The CDC object contains several key components that control how data is inserted or modified:

CaptureObject Structure Requirements
  • Name: Must start with cdc_ (e.g., cdc_example). The rest of the name is arbitrary.
  • Tags: Must be an empty object {}.
  • Fields: Contains the stringified CDC object. The field key name (e.g., cdc_payload) is arbitrary - the actual table name comes from source.table in the CDC object.
CDC Object Fields

before

The current state of the data point in the database. In our example, this is null because we're creating a new row that doesn't exist yet.

Operation Typebefore Value
Create (c)null
Read (r)Current data
Update (u)Current data
Delete (d)Current data

after

The new state of the data point after the operation. In our example, this contains all the sensor data we want to insert:

{
"time": "2026-02-16 10:52:00.000 +0100",
"gateway_id": "241776eb-945a-4a53-958c-9b8681e42af0",
"gateway": "Logger1",
"name": "sensor1",
"value_count": 1000,
"value_avg": 50,
"value_min": 40,
"value_max": 60,
"tags": "{\"Connection_Tag\": \"connection_1\", \"loggerActivationUid\": \"241776eb-945a-4a53-958c-9b8681e42af0\"}"
}

The structure of after must match your target table schema exactly - each field in this object becomes a column in the database.

Operation Typeafter Value
Create (c)New data
Read (r)Current data
Update (u)Updated data
Delete (d)null

source

Specifies where this data should be written:

  • db: The database name (in our example: "capture")
  • table: The table/measurement name (in our example: "measurement_name")

op (operation)

The type of operation to perform. In our example, "c" means we're creating a new data point.

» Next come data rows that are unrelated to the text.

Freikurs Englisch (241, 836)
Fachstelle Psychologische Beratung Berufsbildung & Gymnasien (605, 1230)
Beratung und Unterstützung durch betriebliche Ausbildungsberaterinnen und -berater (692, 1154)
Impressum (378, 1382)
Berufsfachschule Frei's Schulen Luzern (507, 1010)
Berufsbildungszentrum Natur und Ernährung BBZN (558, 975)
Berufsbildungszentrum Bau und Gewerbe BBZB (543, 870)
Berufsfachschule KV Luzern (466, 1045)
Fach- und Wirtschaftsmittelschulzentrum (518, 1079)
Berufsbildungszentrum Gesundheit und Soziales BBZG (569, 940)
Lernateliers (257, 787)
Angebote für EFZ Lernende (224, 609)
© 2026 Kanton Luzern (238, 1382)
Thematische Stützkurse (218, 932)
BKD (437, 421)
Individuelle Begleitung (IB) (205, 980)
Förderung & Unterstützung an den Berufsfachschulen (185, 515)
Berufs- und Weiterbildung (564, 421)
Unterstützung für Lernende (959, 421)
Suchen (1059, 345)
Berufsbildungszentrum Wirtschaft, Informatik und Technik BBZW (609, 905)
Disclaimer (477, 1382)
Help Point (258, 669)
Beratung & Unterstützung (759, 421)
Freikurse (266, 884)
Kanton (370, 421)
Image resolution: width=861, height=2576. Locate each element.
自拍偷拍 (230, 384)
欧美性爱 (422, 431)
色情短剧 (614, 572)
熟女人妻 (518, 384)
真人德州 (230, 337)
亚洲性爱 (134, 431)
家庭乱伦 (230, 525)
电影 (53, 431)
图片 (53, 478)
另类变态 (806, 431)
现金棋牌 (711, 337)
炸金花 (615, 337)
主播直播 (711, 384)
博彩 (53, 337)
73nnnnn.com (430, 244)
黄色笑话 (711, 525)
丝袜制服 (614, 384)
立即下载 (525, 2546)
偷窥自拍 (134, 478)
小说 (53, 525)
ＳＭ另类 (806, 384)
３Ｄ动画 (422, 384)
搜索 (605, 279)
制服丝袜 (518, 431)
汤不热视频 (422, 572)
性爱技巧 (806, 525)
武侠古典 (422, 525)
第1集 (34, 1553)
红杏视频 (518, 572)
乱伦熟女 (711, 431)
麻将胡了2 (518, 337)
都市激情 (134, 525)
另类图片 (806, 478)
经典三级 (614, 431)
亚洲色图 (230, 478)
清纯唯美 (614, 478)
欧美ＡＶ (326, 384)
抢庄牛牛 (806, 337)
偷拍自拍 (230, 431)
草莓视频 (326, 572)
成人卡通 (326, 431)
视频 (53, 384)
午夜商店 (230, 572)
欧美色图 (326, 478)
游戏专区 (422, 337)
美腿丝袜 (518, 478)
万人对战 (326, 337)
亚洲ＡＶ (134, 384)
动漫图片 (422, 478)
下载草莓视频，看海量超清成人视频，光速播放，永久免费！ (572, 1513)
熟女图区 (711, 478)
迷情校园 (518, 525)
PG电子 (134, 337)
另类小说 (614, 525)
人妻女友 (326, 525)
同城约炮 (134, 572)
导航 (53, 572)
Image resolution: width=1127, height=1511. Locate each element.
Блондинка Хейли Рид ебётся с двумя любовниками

OperationDescriptionUse Case
"c"Create - Insert a new data pointAdding new sensor readings
"r"Read - Read-only operation (rarely used for API)Replication/synchronization only
"u"Update - Modify an existing data pointCorrecting existing data
"d"Delete - Remove an existing data pointRemoving invalid data

ts_ns

The timestamp of the operation in nanoseconds since Unix epoch. In our example: 1771235558000000000 represents the time when this change occurred.